(Recorded data)

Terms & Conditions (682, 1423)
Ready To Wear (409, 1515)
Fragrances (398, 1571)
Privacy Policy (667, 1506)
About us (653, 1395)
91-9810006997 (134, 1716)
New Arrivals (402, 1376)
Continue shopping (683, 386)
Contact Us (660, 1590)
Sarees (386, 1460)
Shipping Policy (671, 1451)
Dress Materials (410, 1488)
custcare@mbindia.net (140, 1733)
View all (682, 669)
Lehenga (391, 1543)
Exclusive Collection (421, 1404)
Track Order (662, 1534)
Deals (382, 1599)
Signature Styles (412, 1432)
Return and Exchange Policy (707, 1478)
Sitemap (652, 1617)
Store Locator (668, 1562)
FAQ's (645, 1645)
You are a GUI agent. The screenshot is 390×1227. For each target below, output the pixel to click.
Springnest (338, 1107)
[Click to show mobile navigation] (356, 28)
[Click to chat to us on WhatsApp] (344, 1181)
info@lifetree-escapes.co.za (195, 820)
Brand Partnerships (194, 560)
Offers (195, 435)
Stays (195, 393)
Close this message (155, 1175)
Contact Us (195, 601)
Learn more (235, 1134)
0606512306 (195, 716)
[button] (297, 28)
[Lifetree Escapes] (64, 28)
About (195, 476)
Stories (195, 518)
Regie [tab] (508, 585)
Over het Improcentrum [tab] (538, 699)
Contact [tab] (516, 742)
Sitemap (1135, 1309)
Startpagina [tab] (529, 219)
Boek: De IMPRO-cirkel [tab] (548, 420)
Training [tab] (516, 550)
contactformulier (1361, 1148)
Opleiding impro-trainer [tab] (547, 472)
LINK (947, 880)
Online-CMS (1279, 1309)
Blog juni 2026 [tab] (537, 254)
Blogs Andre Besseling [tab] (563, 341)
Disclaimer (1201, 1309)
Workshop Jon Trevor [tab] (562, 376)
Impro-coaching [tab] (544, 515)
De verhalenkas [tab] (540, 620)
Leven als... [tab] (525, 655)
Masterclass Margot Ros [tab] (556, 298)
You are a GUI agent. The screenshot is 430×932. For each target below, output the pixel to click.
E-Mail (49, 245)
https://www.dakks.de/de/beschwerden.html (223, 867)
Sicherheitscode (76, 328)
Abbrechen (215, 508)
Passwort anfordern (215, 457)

(End Recorded data)

Assignment
In the records above, how many lines contain the string "pixel"? Only that number should be written.

Result of the task
2